Avanti anche con l’Ets 2

«Meloni attacca Bruxelles perché in cinque anni di governo non è riuscita a portare a casa quello che i cittadini chiedevano: un prezzo dell'elettricità che possa competere con il resto d'Europa – dice a Domani Marta Lovisolo, senior policy advisor di Ecco, il think tank italiano per il clima – ha quindi bisogno di un capro espiatorio e lo trova oggi nell'Ets, che però grava in minima parte sul prezzo, mentre è il prezzo del gas che detta ancora troppo spesso il prezzo elettrico e gli oneri di sistema sono i suoi driver».

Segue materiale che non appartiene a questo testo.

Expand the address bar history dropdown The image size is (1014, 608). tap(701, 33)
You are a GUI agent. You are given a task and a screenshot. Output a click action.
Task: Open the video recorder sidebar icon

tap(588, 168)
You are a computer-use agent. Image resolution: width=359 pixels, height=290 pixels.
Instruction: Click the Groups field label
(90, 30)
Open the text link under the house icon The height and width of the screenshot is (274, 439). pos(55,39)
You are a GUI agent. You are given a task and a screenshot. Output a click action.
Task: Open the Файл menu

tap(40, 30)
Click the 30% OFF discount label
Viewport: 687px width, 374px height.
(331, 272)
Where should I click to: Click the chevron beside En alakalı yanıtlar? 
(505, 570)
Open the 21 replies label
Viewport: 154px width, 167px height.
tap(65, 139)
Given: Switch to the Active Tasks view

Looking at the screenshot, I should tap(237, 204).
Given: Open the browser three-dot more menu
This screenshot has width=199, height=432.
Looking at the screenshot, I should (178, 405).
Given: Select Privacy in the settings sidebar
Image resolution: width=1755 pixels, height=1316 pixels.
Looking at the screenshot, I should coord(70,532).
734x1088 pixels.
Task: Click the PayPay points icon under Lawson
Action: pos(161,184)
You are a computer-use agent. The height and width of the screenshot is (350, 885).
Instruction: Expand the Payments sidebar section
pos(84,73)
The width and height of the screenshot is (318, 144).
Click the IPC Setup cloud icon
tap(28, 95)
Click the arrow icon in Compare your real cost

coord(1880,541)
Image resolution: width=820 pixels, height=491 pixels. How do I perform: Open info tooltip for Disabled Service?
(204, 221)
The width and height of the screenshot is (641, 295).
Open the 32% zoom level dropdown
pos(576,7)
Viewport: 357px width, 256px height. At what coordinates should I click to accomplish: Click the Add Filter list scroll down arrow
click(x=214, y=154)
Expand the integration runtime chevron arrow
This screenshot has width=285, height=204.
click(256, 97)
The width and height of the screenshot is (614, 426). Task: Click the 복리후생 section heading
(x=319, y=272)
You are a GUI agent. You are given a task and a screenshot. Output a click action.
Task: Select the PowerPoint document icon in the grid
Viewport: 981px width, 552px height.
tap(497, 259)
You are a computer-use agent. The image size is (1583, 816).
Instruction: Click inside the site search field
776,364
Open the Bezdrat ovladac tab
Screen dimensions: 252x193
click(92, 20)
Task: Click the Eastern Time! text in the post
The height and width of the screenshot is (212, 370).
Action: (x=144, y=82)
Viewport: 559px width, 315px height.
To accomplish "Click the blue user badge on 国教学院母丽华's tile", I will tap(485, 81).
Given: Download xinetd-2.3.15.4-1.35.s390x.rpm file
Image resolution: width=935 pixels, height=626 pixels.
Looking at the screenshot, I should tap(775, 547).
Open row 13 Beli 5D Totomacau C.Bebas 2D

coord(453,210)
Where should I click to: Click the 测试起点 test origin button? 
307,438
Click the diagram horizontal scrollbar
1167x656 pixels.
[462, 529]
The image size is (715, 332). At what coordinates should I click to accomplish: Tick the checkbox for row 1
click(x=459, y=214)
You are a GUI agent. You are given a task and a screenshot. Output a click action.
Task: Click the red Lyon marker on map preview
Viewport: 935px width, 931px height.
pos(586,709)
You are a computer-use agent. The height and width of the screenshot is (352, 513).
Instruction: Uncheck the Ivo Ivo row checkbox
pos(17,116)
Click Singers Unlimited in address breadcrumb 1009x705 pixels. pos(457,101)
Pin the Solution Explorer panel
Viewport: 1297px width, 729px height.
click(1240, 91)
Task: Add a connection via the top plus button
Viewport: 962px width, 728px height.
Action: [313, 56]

Alcuni mesi fa, Ecco ha pubblicato uno studio in cui evidenziava come, grazie all’Ets, l’Italia aveva incassato oltre 18 miliardi di euro tra il 2012 e il 2024, anche se poi ha destinato appena il 9% di queste risorse agli interventi per clima e decarbonizzazione.

Per ora, la burocrazia di Bruxelles continua, comunque, a lavorare a pieni ritmi. Nelle prime ore dell’11 giugno, i negoziatori del Consiglio e del Parlamento europeo hanno raggiunto un accordo sul meccanismo di stabilità di mercato che entrerà a far parte del cosiddetto Ets 2, ovvero un nuovo sistema che entrerà in vigore nel 2028 e regolamenterà anche le emissioni provocate dai fornitori di combustibili fossili impiegati nel trasporto, negli edifici e nelle piccole e medie imprese.

Per evitare che una tonnellata di C02 possa arrivare a costare più di 45 euro in questi settori, Parlamento e Consiglio hanno deciso di incrementare i fondi e il numero di indennità disponibili. «Questo aumenterà la confidenza e darà alle famiglie, alle imprese e agli stati membri la prevedibilità di cui hanno bisogno per procedere verso un futuro più pulito», ha dichiarato Maria Panayiotou, Ministra dell’agricoltura di Cipro, paese che attualmente detiene la presidenza del Consiglio europeo.